PingCAP’s Experience in Implementing their Managed TiDB Service with Gardener

Gardener is showing successful collaboration with its growing community of contributors and adopters. With this come some success stories, including PingCAP using Gardener to implement its managed service.

About PingCAP and its TiDB Cloud

PingCAP started in 2015, when three seasoned infrastructure engineers working at leading Internet companies got sick and tired of the way databases were managed, scaled and maintained. Seeing no good solution on the market, they decided to build their own - the open-source way.
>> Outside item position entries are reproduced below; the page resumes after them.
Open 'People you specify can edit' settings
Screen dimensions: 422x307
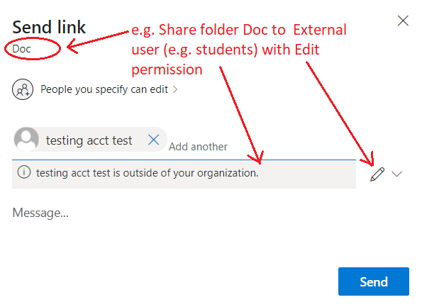point(104,89)
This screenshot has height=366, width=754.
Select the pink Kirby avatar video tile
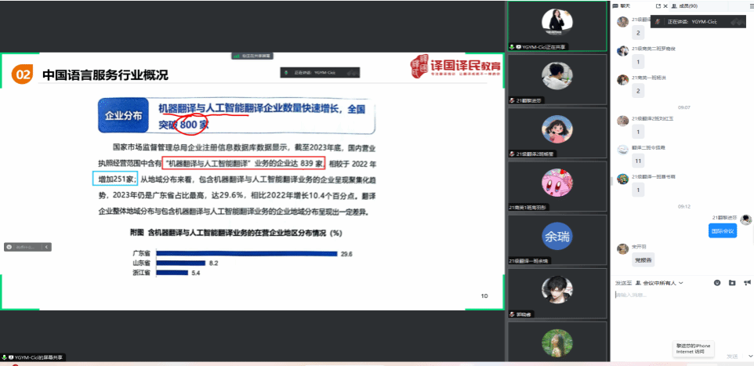(x=556, y=183)
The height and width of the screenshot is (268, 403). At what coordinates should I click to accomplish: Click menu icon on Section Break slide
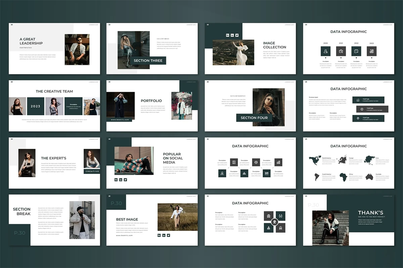[11, 196]
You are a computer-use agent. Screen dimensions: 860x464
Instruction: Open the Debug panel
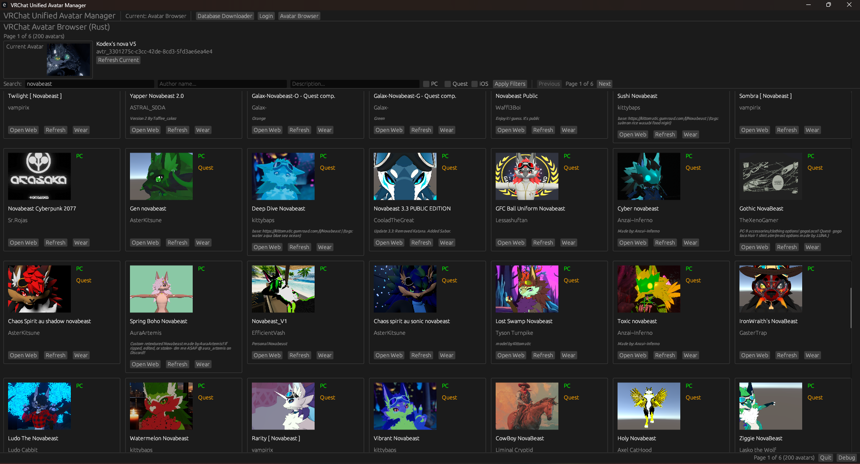[847, 457]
With the help of a first-class team and hundreds of contributors from around the globe, PingCAP is building a distributed NewSQL, hybrid transactional and analytical processing (HTAP) database.

Its flagship project, TiDB, is a cloud-native distributed SQL database with MySQL compatibility, and one of the most popular open-source database projects - with 23.5K+ stars and 400+ contributors. Its sister project TiKV is a Cloud Native Interactive Landscape project.

PingCAP envisioned their managed TiDB service, known as TiDB Cloud, to be multi-tenant, secure, cost-efficient, and to be compatible with different cloud providers. As a result, the company turned to Gardener to build their managed TiDB cloud service offering.

TiDB Cloud Beta Preview

Limitations with other public managed Kubernetes services

Previously, PingCAP encountered issues while using other public managed K8s cluster services, to develop the first version of its TiDB Cloud. Their worst pain point was that they felt helpless when encountering certain malfunctions. PingCAP wasn’t able to do much to resolve these issues, except waiting for the providers’ help. More specifically, they experienced problems due to cloud-provider specific Kubernetes system upgrades, delays in the support response (which could be avoided in exchange of a costly support fee), and no control over when things got fixed.

There was also a lot of cloud-specific integration work needed to follow a multi-cloud strategy, which proved to be expensive both to produce and maintain. With one of these managed K8s services, you would have to integrate the instance API, as opposed to a solution like Gardener, which provides a unified API for all clouds. Such a unified API eliminates the need to worry about cloud specific-integration work altogether.

Why PingCAP chose Gardener to build TiDB Cloud

“Gardener has similar concepts to Kubernetes. Each Kubernetes cluster is just like a Kubernetes pod, so the similar concepts apply, and the controller pattern makes Gardener easy to manage. It was also easy to extend, as the team was already very familiar with Kubernetes, so it wasn’t hard for us to extend Gardener. We also saw that Gardener has a very active community, which is always a plus!”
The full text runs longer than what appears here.